Is this high standard for justice achievable in this mortal life? YES, it is, but not everywhere and not all the time. If we follow the Laws of Happiness—if we feel loved, and if we are loving and responsible—happiness is a guarantee, no matter what circumstances swirl around us. If we live congruent with those laws, the rewards are predictable. THAT is justice.
What Justice Is Not
But when people—notably our children—scream for justice, what they really mean is that they're not getting what they WANT. They demand a new phone, for example, without effort or merit, but they disregard the housing, food, safety, transportation, entertainment, and innumerable privileges and luxuries they presently enjoy—also without effort or merit. Or they insist that they are being deprived of a particular privilege that a sibling is enjoying in the moment.
In short, people scream for immediate and skewed micro-justice. But that's not how the universe works. If you plant a seed in the ground, screaming for an immediate harvest—because you really, really want it, or because you think that would be fair, considering your effort—is a foolish definition of shallow, twisted, and self-serving justice. But we do this screaming in life regularly.
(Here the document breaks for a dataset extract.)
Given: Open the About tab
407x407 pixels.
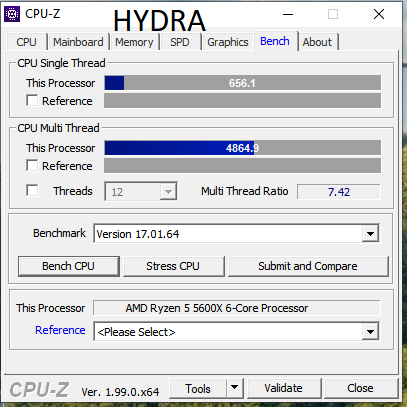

There is plenty of justice in the world. We ARE rewarded for our wise and loving choices, as well as for our selfish ones. We just don't like the real definition of justice. Oh, and mercy? Abundant mercy is proven by the very fact that we are allowed to make choices at all.
Summary
Children often complain that life is unfair.
What children mean is that they’re not getting what they want.
We must teach our children what justice really is, and that genuine happiness is more important than a skewed, temporary sense of justice.